Non capisco come ci si arroghi la presunzione di conoscere le appartenenze politiche di trecento persone da un paio di applausi.
Citazione lomantag:
Ma aggiungo anche: l'attenzione si focalizza inevitabilmente sulla persona del candidato a futuro sindaco che sicuramente non ha esperienza su tutti i settori...Sono perplessa sinceramente sulla preparazione anche delle squadre che stan dietro alle liste che forse non condividono le proprie competenze..ammesso che ne abbiano..Ognuno ne dovrebbe avere parecchie, sta poi a lui dove spenderle anche a beneficio della comunità!

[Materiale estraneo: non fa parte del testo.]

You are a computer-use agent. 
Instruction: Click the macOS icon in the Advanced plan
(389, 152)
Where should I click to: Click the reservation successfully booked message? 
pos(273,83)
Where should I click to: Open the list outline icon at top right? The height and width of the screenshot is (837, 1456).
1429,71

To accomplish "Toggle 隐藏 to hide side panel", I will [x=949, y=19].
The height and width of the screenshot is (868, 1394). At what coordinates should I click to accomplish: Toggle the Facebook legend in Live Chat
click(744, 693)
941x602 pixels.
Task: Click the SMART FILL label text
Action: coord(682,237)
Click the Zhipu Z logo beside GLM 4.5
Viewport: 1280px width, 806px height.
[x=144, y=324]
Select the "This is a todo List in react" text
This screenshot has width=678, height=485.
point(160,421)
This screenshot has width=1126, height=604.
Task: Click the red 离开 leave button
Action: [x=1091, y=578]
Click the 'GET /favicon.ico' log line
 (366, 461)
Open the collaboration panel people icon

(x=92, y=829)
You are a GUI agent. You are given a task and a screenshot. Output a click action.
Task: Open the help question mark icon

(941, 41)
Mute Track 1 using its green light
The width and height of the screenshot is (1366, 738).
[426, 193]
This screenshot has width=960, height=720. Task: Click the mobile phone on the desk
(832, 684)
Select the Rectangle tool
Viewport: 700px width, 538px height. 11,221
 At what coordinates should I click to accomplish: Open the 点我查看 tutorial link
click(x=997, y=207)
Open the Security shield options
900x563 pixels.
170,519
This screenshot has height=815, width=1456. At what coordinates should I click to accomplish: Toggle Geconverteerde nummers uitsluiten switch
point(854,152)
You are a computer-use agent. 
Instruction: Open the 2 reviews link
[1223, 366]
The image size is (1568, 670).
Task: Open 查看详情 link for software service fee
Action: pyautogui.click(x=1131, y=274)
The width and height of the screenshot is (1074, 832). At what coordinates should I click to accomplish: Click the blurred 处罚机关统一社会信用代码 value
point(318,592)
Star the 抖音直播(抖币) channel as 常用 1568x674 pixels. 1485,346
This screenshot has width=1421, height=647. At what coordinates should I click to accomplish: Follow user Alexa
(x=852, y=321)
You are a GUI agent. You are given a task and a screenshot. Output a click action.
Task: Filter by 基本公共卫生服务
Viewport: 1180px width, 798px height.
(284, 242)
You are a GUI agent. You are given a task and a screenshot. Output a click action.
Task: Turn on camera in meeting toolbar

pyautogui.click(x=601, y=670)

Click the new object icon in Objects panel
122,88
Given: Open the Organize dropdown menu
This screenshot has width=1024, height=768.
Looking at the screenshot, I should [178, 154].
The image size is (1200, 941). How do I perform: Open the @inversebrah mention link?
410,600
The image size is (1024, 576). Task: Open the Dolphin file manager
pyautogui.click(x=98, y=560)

L'occasione è stata comunque preziosa per riflettere, e sentirsi motivati a partecipare di più ed informarsi di più..Credo sarà stato utile anche per i nostri candidati(sindaci e liste)! Arrabbiamoci sì..ma sforziamoci di essere comunque costruttivi ed impegnandoci e prepararandoci tutti un po' di più!!!!
Tutti i comuni hanno fatto miglioramenti e cambiato consiglieri rinnovato l' età e le idee per progredire e noi sempre gli stessi.
come facciamo ad andare avanti così ?
Il pdl ha messo consiglieri i soliti marpioni da anni che non hanno mai fatto niente , solo il 20% è nuovo, la Lega uguale ......opposizione dove sei?